Accessibility knowledge

Although there is motivation to improve accessibility, the necessary knowledge about digital accessibility is often lacking. In addition, time pressure in the healthcare sector is a major obstacle.

Concepting

Next, ideas were generated and tested for potential solutions to the problem. Methods such as sketching and brainstorming were used for this purpose. The generated methods were evaluated using methods such as affinity mapping and SCAMPER. This was done on the basis of the values of accessibility, inclusiveness, explainability and efficiency.

Affinitymap
Affinitymap
Wireframe
Wireframe

Solution

The ultimate solution is an AI Accessibility Assistant that examines the platforms of healthcare and welfare organisations. The assistant collects data and the model scans it using a combination of natural language processing, computer vision and code checkers. The model assesses the data based on accessibility guidelines and design heuristics. The results are customised to the user and presented using storytelling to teach the user about accessibility, thereby encouraging the user to address the problem. 

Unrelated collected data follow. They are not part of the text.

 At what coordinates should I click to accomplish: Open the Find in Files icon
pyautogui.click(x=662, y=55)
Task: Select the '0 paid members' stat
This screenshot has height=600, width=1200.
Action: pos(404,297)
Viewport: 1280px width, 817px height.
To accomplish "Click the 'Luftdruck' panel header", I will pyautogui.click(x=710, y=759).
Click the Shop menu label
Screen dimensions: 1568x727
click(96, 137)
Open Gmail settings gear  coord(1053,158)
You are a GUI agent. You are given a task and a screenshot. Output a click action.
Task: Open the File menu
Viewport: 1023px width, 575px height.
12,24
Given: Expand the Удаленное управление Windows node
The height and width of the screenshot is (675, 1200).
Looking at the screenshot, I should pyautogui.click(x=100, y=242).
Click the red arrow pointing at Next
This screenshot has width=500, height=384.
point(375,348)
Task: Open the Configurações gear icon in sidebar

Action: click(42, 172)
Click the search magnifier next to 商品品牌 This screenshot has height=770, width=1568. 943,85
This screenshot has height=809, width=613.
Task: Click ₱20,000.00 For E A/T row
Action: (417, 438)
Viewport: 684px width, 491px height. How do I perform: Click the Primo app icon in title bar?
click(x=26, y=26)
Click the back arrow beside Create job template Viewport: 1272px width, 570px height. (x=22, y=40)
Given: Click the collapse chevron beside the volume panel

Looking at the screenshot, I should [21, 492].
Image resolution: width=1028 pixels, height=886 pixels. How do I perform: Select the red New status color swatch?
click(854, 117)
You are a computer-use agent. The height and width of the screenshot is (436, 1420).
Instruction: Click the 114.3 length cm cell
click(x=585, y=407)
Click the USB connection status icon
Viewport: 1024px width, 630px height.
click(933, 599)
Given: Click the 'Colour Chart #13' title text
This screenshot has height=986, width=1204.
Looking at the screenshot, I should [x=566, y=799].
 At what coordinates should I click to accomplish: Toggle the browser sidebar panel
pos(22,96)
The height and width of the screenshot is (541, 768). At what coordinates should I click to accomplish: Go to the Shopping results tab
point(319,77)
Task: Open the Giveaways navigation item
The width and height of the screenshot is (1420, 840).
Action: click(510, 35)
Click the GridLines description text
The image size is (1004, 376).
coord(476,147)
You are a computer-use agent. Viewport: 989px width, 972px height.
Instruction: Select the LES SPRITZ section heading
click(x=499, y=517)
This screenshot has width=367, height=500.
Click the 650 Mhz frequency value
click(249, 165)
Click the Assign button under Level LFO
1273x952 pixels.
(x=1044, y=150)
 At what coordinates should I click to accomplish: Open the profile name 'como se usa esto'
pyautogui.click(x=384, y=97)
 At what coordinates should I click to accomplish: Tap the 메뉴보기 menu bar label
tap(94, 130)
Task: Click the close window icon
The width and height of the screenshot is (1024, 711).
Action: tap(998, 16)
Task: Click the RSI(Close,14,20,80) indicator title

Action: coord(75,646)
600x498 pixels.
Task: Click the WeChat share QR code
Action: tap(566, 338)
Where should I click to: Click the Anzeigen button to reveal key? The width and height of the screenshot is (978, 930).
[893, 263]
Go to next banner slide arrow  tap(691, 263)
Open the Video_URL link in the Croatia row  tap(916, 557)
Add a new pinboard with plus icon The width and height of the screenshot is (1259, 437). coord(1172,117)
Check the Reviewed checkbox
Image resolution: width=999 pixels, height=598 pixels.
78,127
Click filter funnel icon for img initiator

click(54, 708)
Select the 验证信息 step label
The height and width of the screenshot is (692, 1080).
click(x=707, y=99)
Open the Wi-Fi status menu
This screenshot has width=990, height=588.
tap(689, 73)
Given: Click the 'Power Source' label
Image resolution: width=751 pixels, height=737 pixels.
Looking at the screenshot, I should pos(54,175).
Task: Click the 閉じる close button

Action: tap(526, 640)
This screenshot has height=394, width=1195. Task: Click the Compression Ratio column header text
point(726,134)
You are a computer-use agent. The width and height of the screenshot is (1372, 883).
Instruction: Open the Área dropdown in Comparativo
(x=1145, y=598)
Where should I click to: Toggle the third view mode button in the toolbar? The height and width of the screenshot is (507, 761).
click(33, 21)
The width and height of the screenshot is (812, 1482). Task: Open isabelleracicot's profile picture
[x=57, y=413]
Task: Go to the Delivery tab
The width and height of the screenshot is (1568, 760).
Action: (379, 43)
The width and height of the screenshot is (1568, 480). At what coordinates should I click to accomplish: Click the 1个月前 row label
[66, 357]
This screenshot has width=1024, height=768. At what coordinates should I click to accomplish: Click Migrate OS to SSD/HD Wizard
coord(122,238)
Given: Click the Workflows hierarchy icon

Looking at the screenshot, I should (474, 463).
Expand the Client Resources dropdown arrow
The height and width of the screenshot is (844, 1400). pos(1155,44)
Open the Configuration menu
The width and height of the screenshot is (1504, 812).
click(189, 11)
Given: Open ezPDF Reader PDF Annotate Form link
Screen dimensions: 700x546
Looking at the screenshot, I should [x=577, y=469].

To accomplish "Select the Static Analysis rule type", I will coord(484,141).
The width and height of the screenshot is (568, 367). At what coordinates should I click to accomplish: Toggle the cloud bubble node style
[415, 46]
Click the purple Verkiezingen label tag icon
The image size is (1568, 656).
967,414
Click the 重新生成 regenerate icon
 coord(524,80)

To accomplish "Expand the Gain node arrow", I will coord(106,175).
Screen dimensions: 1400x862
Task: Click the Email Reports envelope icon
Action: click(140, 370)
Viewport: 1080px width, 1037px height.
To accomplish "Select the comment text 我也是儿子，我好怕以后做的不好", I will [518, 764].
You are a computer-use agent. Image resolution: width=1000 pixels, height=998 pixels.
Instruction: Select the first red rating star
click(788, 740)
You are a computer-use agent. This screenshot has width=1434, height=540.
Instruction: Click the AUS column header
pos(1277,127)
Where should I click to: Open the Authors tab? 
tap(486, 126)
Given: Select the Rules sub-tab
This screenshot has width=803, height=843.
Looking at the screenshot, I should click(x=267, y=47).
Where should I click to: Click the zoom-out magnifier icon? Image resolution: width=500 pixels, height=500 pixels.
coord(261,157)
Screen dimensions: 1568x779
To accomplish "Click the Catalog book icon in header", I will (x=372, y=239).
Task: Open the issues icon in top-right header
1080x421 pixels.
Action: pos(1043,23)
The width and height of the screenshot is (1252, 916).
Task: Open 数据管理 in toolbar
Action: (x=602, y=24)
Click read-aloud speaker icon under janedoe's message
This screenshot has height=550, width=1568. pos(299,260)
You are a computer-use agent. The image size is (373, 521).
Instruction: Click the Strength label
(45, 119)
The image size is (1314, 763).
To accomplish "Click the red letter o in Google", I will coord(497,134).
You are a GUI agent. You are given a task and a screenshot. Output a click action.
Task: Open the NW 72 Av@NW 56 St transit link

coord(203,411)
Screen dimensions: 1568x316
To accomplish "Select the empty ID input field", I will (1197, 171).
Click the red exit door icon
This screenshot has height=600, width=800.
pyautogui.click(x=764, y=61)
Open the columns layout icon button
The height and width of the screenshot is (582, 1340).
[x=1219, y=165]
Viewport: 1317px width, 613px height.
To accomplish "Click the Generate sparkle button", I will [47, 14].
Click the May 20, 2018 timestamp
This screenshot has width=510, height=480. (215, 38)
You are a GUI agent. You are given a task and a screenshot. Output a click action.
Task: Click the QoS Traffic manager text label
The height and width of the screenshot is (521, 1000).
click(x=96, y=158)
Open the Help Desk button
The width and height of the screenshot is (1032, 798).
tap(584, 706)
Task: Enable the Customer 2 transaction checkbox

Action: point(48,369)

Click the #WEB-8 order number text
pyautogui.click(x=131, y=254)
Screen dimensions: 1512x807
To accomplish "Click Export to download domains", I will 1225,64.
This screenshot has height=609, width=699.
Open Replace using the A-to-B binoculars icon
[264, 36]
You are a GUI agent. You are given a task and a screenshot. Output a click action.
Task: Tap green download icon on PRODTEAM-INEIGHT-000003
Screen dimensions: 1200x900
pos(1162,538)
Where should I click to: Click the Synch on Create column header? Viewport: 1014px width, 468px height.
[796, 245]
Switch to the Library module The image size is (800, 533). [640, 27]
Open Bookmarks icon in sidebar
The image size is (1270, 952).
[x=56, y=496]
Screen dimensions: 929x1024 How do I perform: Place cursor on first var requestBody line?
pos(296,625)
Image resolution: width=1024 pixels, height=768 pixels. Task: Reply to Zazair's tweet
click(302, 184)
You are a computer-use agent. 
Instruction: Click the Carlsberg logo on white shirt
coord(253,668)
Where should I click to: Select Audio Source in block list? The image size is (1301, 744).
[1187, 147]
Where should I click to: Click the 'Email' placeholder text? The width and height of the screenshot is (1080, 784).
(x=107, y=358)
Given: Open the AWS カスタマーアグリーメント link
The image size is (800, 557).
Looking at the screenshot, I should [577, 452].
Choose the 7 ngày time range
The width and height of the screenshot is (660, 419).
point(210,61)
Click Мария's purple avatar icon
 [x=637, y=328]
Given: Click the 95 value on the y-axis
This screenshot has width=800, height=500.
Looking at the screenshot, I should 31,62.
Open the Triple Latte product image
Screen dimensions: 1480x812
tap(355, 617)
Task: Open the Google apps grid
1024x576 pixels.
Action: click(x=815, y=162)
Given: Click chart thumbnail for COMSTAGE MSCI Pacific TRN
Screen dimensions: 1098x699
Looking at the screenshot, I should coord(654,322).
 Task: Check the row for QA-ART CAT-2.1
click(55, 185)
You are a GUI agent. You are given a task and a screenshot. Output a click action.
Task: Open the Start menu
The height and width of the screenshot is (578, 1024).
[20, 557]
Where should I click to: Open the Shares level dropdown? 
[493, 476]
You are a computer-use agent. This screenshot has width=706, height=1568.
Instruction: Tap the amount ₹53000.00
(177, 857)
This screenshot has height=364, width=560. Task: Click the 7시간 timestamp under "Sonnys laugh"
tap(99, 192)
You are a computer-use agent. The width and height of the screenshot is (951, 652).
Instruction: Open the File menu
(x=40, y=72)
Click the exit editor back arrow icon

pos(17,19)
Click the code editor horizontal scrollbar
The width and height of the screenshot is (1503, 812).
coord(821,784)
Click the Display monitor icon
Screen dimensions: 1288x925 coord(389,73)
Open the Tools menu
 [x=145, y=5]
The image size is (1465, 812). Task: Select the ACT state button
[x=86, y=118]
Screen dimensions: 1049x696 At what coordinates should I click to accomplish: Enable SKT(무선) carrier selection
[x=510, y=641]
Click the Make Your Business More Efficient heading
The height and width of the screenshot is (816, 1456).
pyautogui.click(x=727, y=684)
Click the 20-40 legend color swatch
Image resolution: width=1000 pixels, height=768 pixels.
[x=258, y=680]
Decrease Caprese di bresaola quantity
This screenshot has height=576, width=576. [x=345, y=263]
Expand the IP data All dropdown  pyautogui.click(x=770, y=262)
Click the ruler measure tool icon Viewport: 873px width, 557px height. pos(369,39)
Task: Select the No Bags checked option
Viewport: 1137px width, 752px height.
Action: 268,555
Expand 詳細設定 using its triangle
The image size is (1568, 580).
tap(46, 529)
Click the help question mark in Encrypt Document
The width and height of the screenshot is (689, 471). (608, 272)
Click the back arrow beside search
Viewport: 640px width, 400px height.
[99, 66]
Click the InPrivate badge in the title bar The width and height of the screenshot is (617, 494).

Several iterations of prototypes have been designed, tested several times and evaluated. 

Data-flow illustration
Data-flow illustration

Reflection

The research has shown that healthcare and welfare organisations increase the accessibility of digital tools in the healthcare and welfare sector through personalisation and storytelling. Storytelling conveys knowledge and strengthens both understanding and motivation to tackle accessibility issues, while an experience-based explanation choice promotes inclusivity.